At the turn of the year a concert was planned in the Army and Navy Assembly Hall followed by a ball. Mathilde was to join the ballerinas selling programmes, champagne and flowers. This was an attempt to stir patriotism and support for the army, and also the Russian fleet blockaded at Port Arthur by the Japanese. The attempt failed. Soon afterwards the Russian naval base at Port Arthur surrendered.
The surrender of Port Arthur, with the loss of 28,000 men, sparked protests over the government’s management of the war. The army’s morale was shattered by a series of defeats, while the people, who did not understand why they were fighting anyway, began to agitate for a say in the running of the country. Unrest spread.

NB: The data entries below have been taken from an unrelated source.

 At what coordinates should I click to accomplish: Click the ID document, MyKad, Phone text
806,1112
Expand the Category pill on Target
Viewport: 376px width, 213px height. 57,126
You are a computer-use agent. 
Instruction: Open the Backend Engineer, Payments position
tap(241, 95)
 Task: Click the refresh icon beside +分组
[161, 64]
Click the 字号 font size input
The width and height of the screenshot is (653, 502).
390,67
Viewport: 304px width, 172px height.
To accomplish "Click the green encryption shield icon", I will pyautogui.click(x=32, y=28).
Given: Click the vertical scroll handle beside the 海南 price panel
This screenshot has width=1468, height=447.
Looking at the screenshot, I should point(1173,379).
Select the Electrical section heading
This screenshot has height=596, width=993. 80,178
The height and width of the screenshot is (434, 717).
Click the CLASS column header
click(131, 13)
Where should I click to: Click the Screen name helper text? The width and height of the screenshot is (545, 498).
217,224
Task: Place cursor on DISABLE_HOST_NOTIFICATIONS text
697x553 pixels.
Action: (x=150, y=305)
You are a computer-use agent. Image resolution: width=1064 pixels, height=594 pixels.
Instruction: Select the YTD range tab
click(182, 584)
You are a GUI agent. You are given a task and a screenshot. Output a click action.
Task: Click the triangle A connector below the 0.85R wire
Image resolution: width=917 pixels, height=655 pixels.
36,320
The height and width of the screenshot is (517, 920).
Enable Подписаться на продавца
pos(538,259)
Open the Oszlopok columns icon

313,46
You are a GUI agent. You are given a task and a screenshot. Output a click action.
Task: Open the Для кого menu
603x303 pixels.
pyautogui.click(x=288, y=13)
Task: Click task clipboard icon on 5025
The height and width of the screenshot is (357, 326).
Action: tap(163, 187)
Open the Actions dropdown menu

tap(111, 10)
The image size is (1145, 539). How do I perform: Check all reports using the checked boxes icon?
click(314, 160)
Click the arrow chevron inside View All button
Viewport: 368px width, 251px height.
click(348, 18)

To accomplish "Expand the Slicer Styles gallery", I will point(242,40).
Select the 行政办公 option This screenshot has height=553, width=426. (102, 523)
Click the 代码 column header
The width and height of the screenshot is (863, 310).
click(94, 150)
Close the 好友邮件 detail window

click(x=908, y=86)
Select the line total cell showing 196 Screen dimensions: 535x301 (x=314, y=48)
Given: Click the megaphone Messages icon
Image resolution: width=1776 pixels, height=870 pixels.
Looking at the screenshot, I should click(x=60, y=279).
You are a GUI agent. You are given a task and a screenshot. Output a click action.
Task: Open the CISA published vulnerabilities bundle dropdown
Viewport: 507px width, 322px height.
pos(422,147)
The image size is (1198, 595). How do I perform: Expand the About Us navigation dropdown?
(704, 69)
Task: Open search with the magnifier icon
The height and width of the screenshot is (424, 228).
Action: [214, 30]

On 6 January the Imperial family attended the ceremony of the Blessing of the Waters, during which the Metropolitan blessed the River Neva with a cross dipped through a hole in the frozen surface. As a salute was fired from the SS Peter and Paul Fortress some of the windows of the Winter Palace shattered and it was believed that terrorists had planted a live shell among the blank rounds. In the confusion it took some minutes to ascertain that the Tsar was unhurt. The Court was thrown into panic.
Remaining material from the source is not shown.